Your objective:
Every entry must come back exactly as it was given.

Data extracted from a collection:
═══

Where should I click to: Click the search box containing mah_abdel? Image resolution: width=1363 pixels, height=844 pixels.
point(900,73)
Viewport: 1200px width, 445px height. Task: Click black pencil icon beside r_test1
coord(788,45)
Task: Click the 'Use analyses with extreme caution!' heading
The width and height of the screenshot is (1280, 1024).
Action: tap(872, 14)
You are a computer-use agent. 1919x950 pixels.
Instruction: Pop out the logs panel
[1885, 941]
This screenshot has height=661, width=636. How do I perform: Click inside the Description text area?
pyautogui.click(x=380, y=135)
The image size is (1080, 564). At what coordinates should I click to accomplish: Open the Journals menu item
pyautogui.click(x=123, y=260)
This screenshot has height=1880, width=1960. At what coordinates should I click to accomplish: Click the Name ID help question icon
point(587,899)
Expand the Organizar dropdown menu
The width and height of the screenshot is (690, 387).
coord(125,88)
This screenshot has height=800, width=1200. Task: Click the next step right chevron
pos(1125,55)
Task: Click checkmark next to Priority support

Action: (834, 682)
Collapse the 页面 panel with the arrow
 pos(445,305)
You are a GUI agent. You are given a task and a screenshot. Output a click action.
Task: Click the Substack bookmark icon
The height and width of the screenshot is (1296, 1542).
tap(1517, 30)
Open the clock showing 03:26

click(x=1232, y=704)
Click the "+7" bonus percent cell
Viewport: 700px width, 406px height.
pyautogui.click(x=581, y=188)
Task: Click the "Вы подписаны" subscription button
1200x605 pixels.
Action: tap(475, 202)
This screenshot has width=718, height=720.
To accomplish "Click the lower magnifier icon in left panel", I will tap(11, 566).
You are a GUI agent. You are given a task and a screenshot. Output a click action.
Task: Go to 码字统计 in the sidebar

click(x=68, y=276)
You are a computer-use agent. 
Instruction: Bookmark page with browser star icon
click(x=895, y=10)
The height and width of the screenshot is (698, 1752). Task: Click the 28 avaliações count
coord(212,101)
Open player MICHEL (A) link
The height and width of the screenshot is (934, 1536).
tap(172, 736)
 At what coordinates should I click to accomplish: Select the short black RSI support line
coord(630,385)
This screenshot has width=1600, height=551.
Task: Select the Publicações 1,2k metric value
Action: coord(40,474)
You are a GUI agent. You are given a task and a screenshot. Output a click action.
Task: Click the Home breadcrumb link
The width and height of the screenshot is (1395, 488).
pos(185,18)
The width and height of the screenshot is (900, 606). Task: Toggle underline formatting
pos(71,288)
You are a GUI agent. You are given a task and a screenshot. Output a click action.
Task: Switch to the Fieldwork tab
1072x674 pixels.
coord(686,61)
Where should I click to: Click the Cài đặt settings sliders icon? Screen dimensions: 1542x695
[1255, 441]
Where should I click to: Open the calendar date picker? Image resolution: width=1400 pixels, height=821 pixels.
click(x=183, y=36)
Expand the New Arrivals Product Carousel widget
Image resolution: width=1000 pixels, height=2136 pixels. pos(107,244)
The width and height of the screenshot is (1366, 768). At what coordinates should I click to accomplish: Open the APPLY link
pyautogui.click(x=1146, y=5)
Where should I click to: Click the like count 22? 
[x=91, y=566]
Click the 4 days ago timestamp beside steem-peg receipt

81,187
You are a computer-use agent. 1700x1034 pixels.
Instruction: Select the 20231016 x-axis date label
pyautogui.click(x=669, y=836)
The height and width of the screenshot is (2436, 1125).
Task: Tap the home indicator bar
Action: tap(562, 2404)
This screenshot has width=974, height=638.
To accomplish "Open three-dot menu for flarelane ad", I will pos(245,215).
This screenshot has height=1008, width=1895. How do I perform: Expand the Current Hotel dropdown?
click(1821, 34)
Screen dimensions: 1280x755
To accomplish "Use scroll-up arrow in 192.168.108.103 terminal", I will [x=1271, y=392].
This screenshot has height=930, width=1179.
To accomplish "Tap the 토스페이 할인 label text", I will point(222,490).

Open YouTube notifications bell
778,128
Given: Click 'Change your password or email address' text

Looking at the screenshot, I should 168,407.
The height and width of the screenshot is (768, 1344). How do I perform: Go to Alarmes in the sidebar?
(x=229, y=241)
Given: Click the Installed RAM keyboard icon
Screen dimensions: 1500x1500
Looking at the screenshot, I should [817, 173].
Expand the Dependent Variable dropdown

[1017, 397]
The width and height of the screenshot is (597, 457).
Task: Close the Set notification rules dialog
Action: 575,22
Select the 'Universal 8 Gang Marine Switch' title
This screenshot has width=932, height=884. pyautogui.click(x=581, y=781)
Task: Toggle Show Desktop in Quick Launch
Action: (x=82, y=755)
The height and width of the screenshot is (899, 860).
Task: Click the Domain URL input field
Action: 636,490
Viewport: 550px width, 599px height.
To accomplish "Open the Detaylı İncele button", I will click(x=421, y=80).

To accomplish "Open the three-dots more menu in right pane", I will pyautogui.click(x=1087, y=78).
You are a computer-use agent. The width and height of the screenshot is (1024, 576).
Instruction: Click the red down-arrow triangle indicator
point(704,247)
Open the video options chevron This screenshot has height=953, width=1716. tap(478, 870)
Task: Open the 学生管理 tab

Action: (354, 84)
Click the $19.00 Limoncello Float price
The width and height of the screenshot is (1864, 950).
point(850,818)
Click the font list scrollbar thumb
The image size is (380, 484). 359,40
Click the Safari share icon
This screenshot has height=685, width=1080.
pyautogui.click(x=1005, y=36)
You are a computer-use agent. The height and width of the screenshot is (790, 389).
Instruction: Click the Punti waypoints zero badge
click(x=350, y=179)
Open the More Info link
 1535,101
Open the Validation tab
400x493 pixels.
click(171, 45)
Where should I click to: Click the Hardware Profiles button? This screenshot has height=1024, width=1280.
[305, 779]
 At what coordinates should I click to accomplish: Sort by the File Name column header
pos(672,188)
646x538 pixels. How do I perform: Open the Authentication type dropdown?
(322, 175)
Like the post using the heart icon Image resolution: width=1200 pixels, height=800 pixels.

═══

Exercise solution:
Where should I click to: Click the search box containing mah_abdel? Image resolution: width=1363 pixels, height=844 pixels.
point(900,73)
Viewport: 1200px width, 445px height. Task: Click black pencil icon beside r_test1
coord(788,45)
Task: Click the 'Use analyses with extreme caution!' heading
The width and height of the screenshot is (1280, 1024).
Action: tap(872, 14)
You are a computer-use agent. 1919x950 pixels.
Instruction: Pop out the logs panel
[1885, 941]
This screenshot has height=661, width=636. How do I perform: Click inside the Description text area?
pyautogui.click(x=380, y=135)
The image size is (1080, 564). At what coordinates should I click to accomplish: Open the Journals menu item
pyautogui.click(x=123, y=260)
This screenshot has height=1880, width=1960. At what coordinates should I click to accomplish: Click the Name ID help question icon
point(587,899)
Expand the Organizar dropdown menu
The width and height of the screenshot is (690, 387).
coord(125,88)
This screenshot has height=800, width=1200. Task: Click the next step right chevron
pos(1125,55)
Task: Click checkmark next to Priority support

Action: (834, 682)
Collapse the 页面 panel with the arrow
 pos(445,305)
You are a GUI agent. You are given a task and a screenshot. Output a click action.
Task: Click the Substack bookmark icon
The height and width of the screenshot is (1296, 1542).
tap(1517, 30)
Open the clock showing 03:26

click(x=1232, y=704)
Click the "+7" bonus percent cell
Viewport: 700px width, 406px height.
pyautogui.click(x=581, y=188)
Task: Click the "Вы подписаны" subscription button
1200x605 pixels.
Action: tap(475, 202)
This screenshot has width=718, height=720.
To accomplish "Click the lower magnifier icon in left panel", I will tap(11, 566).
You are a GUI agent. You are given a task and a screenshot. Output a click action.
Task: Go to 码字统计 in the sidebar

click(x=68, y=276)
You are a computer-use agent. 
Instruction: Bookmark page with browser star icon
click(x=895, y=10)
The height and width of the screenshot is (698, 1752). Task: Click the 28 avaliações count
coord(212,101)
Open player MICHEL (A) link
The height and width of the screenshot is (934, 1536).
tap(172, 736)
 At what coordinates should I click to accomplish: Select the short black RSI support line
coord(630,385)
This screenshot has width=1600, height=551.
Task: Select the Publicações 1,2k metric value
Action: coord(40,474)
You are a GUI agent. You are given a task and a screenshot. Output a click action.
Task: Click the Home breadcrumb link
The width and height of the screenshot is (1395, 488).
pos(185,18)
The width and height of the screenshot is (900, 606). Task: Toggle underline formatting
pos(71,288)
You are a GUI agent. You are given a task and a screenshot. Output a click action.
Task: Switch to the Fieldwork tab
1072x674 pixels.
coord(686,61)
Where should I click to: Click the Cài đặt settings sliders icon? Screen dimensions: 1542x695
[1255, 441]
Where should I click to: Open the calendar date picker? Image resolution: width=1400 pixels, height=821 pixels.
click(x=183, y=36)
Expand the New Arrivals Product Carousel widget
Image resolution: width=1000 pixels, height=2136 pixels. pos(107,244)
The width and height of the screenshot is (1366, 768). At what coordinates should I click to accomplish: Open the APPLY link
pyautogui.click(x=1146, y=5)
Where should I click to: Click the like count 22? 
[x=91, y=566]
Click the 4 days ago timestamp beside steem-peg receipt

81,187
You are a computer-use agent. 1700x1034 pixels.
Instruction: Select the 20231016 x-axis date label
pyautogui.click(x=669, y=836)
The height and width of the screenshot is (2436, 1125).
Task: Tap the home indicator bar
Action: tap(562, 2404)
This screenshot has width=974, height=638.
To accomplish "Open three-dot menu for flarelane ad", I will pos(245,215).
This screenshot has height=1008, width=1895. How do I perform: Expand the Current Hotel dropdown?
click(1821, 34)
Screen dimensions: 1280x755
To accomplish "Use scroll-up arrow in 192.168.108.103 terminal", I will [x=1271, y=392].
This screenshot has height=930, width=1179.
To accomplish "Tap the 토스페이 할인 label text", I will point(222,490).

Open YouTube notifications bell
778,128
Given: Click 'Change your password or email address' text

Looking at the screenshot, I should 168,407.
The height and width of the screenshot is (768, 1344). How do I perform: Go to Alarmes in the sidebar?
(x=229, y=241)
Given: Click the Installed RAM keyboard icon
Screen dimensions: 1500x1500
Looking at the screenshot, I should [817, 173].
Expand the Dependent Variable dropdown

[1017, 397]
The width and height of the screenshot is (597, 457).
Task: Close the Set notification rules dialog
Action: 575,22
Select the 'Universal 8 Gang Marine Switch' title
This screenshot has width=932, height=884. pyautogui.click(x=581, y=781)
Task: Toggle Show Desktop in Quick Launch
Action: (x=82, y=755)
The height and width of the screenshot is (899, 860).
Task: Click the Domain URL input field
Action: 636,490
Viewport: 550px width, 599px height.
To accomplish "Open the Detaylı İncele button", I will click(x=421, y=80).

To accomplish "Open the three-dots more menu in right pane", I will pyautogui.click(x=1087, y=78).
You are a computer-use agent. The width and height of the screenshot is (1024, 576).
Instruction: Click the red down-arrow triangle indicator
point(704,247)
Open the video options chevron This screenshot has height=953, width=1716. tap(478, 870)
Task: Open the 学生管理 tab

Action: (354, 84)
Click the $19.00 Limoncello Float price
The width and height of the screenshot is (1864, 950).
point(850,818)
Click the font list scrollbar thumb
The image size is (380, 484). 359,40
Click the Safari share icon
This screenshot has height=685, width=1080.
pyautogui.click(x=1005, y=36)
You are a computer-use agent. The height and width of the screenshot is (790, 389).
Instruction: Click the Punti waypoints zero badge
click(x=350, y=179)
Open the More Info link
 1535,101
Open the Validation tab
400x493 pixels.
click(171, 45)
Where should I click to: Click the Hardware Profiles button? This screenshot has height=1024, width=1280.
[305, 779]
 At what coordinates should I click to accomplish: Sort by the File Name column header
pos(672,188)
646x538 pixels. How do I perform: Open the Authentication type dropdown?
(322, 175)
Like the post using the heart icon Image resolution: width=1200 pixels, height=800 pixels.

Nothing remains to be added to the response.